In 2016, she spearheaded a letter in which then-Republican presidential nominee Donald Trump pledged to nominate “pro-life justices to the U.S. Supreme Court.” Dannenfelser told the Register that while that pledge turned out to be “very important,” given that President Trump’s three nominees changed the makeup of the court making the overturning of Roe possible, “we would never have received that pledge if we hadn’t already built some political strength” in the pro-life movement. 

She said the incentive for a candidate to sign that sort of pledge to pro-life voters came after “many milestones over the years” swaying public opinion due to the work of churches, state pro-life groups, and scientific advances in sonogram technology.  

Leveraging the political power of the movement built by early pro-life leaders, Dannenfelser saw a “dramatic change” when pro-lifers held candidates accountable on the issue. All along the way, she said, “when there were candidates or officeholders who failed, it was important to make sure that they felt the sting of disapproval from the pro-life movement.” 

Over the years, the movement “found our political voice, and once we made clear that we were a force to be contended with in the political arena,” that made “the critical Senate, presidential and Supreme Court actions possible.” 

Some of these key actions included then-Senate Majority Leader Mitch McConnell’s decision to wait to fill the seat of the late Justice Antonin Scalia until after the 2016 presidential election, resulting in Trump’s nomination of Neil Gorsuch, later followed by Justices Brett Kavanaugh and Amy Coney Barrett, to fill the vacancies left by Justice Anthony Kennedy’s retirement and Justice Ruth Bader Ginsburg’s death.

 

The Dobbs Case

At this critical moment, the first-ever female attorney general of Mississippi, Lynn Fitch, asked the Supreme Court to overturn Roe in their consideration of her state’s 15-week abortion ban. She wrote in The Washington Post that she understood the “magnitude” of what was being asked, but argued that “the court put political intuition above sound legal reasoning” in Roe and that it was time to correct that error.

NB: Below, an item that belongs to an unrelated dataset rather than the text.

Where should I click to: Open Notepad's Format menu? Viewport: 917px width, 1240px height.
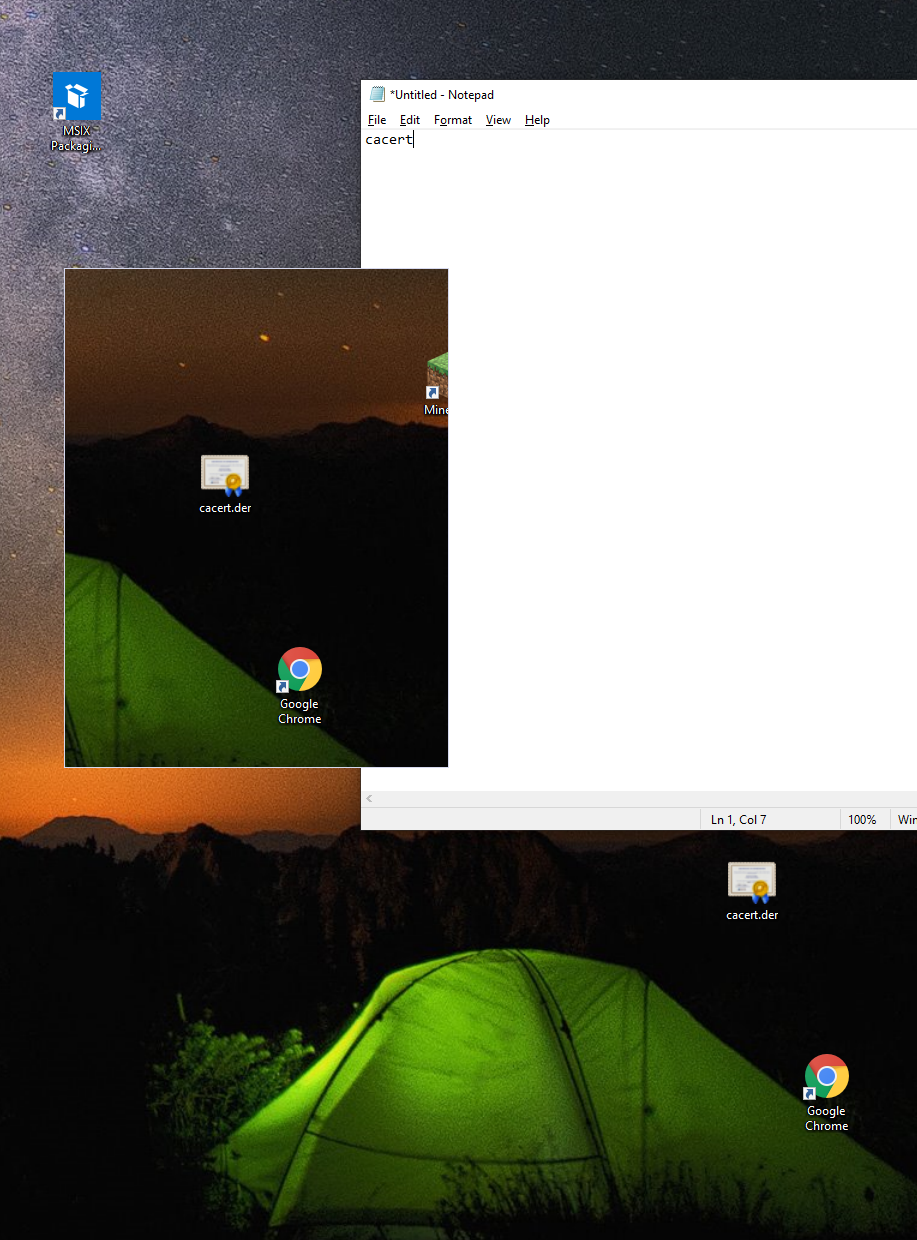453,120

Fitch, a single mom, said Roe pitted women against their children, and that in the years since Roe, “it has become easier for women to reach the very pinnacle of our success, economically and socially, fully independent of the right those seven male justices bestowed upon us.”

On June 24, the day Roe was overturned, Fitch said in a video message that now “our work to empower women and promote life truly begins.” Since policymaking on the issue has been returned to the states, she saw the urgent need for advocacy for pro-life legislation that protects unborn babies and provides assistance for women in crisis-pregnancy situations. 

 

Looking Ahead

Dannenfelser said that there is more work than ever before for the pro-life movement, noting that pro-abortion politicians can undo all the state pro-life protections made possible by Dobbs. “I think we need to be doing 10 times what we already were doing,” she said of the next steps for the pro-life movement, calling for “coordination and unity and leveraging of all of the beautiful education tools” of the movement to target the individual situation of each state, along with backing pro-life candidates who will prevent efforts, like the extreme Women’s Health Protection Act, to undo state protections at the federal level. 

Mancini said that in response to the “cultural backlash and confusion” following the Dobbs decision, the pro-life movement should focus on continuing to reach hearts and minds by combating disinformation on the issue, redoubling advocacy efforts at the state and federal level, and increasing the existing network of resources for moms in crisis pregnancies. 

 

Editor’s Note: The March for Life will take place on Jan. 20, but will conclude at the U.S. Capitol building instead of the Supreme Court. The group also plans to expand from five to 10 state marches for life in an effort to have demonstrations in all 50 states.